Records for the task
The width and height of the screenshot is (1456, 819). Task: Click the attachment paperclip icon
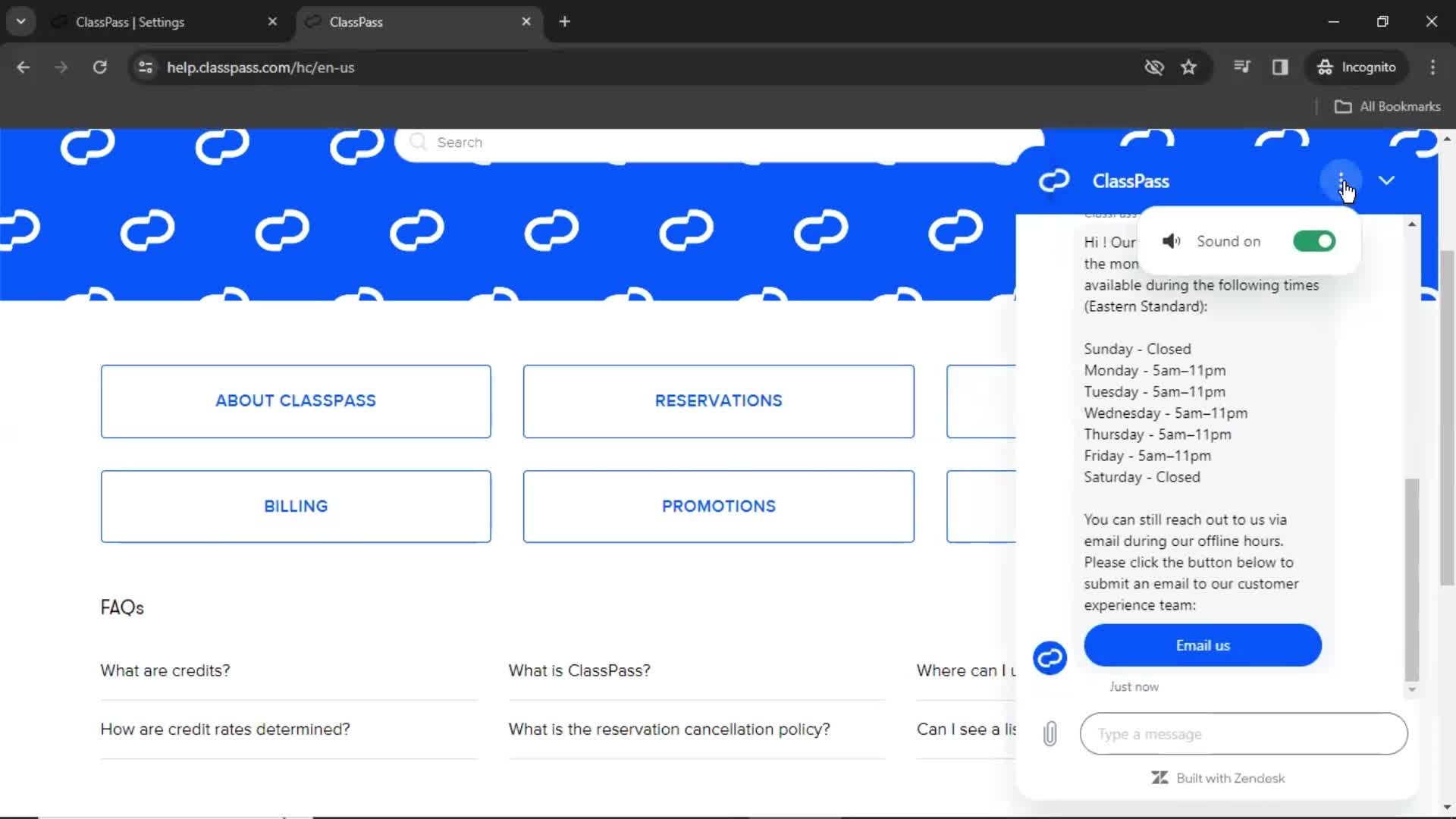pyautogui.click(x=1050, y=733)
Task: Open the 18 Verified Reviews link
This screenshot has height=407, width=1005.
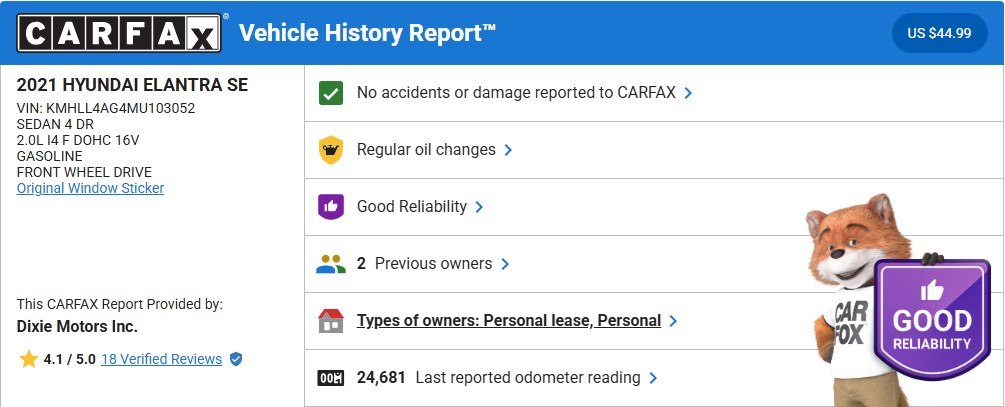Action: (x=161, y=358)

Assignment
Take the entries above and set them down exactly, minus the pictures.

Output of the task
The width and height of the screenshot is (1456, 819). Task: Click the attachment paperclip icon
pyautogui.click(x=1050, y=733)
Task: Open the 18 Verified Reviews link
This screenshot has height=407, width=1005.
Action: (x=161, y=358)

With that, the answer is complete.